Instruction: Reproduce, word for word, the stretch of the podcast episode page below from "Secrets to Building" through "communities sustainably sticky.".

---------- Text to read ----------

Secrets to Building the Most Engaging Community Ever | Episode 403
Episode Summary
Rob Alvarez argues that community founders burn out because they build feedback loops for members but not for themselves, and because they build communities they don’t personally want to inhabit. He recommends a personal momentum tracker (points for posts, member wins, helpful replies) and uses Daniel Vassallo’s Small Bets and his own eight-year podcast run as evidence that founder-as-first-member is what makes communities sustainably sticky.
About the Host
Rob Alvarez is Head of Engagement Strategy, Europe at The Octalysis Group (TOG), a leading gamification and behavioral design consultancy. A globally recognized gamification strategist and TEDx speaker, he founded and hosts Professor Game, the #1 gamification podcast, and has interviewed hundreds of global experts. He designs evidence-based engagement systems that drive motivation, loyalty, and results, and teaches LEGO® SERIOUS PLAY® and gamification at top institutions including IE Business School, EFMD, and EBS University across Europe, the Americas, and Asia.
Key Takeaways
- Communities die in silence because, unlike social media or games, they lack the feedback loop that keeps founders showing up.

---------- Given information ----------

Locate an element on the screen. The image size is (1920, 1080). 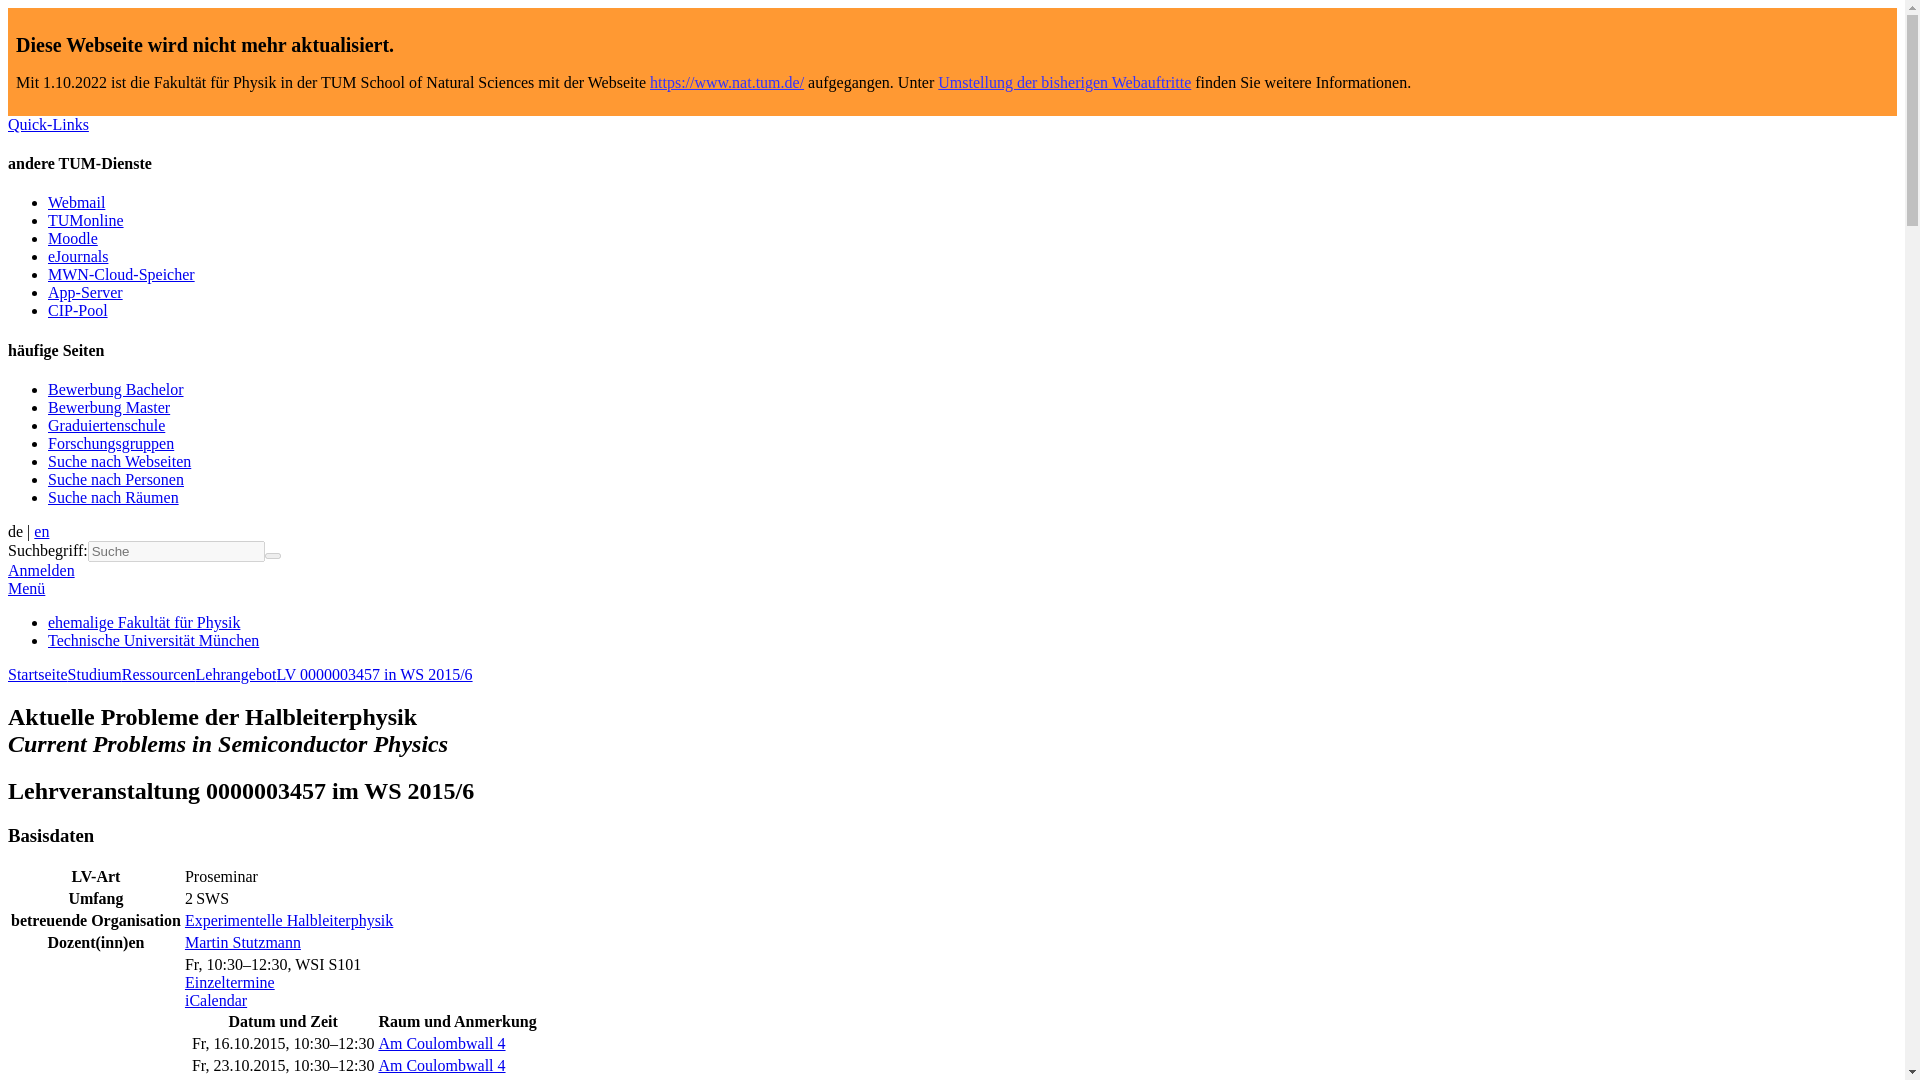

----------

The answer:
Secrets to Building the Most Engaging Community Ever | Episode 403
Episode Summary
Rob Alvarez argues that community founders burn out because they build feedback loops for members but not for themselves, and because they build communities they don’t personally want to inhabit. He recommends a personal momentum tracker (points for posts, member wins, helpful replies) and uses Daniel Vassallo’s Small Bets and his own eight-year podcast run as evidence that founder-as-first-member is what makes communities sustainably sticky.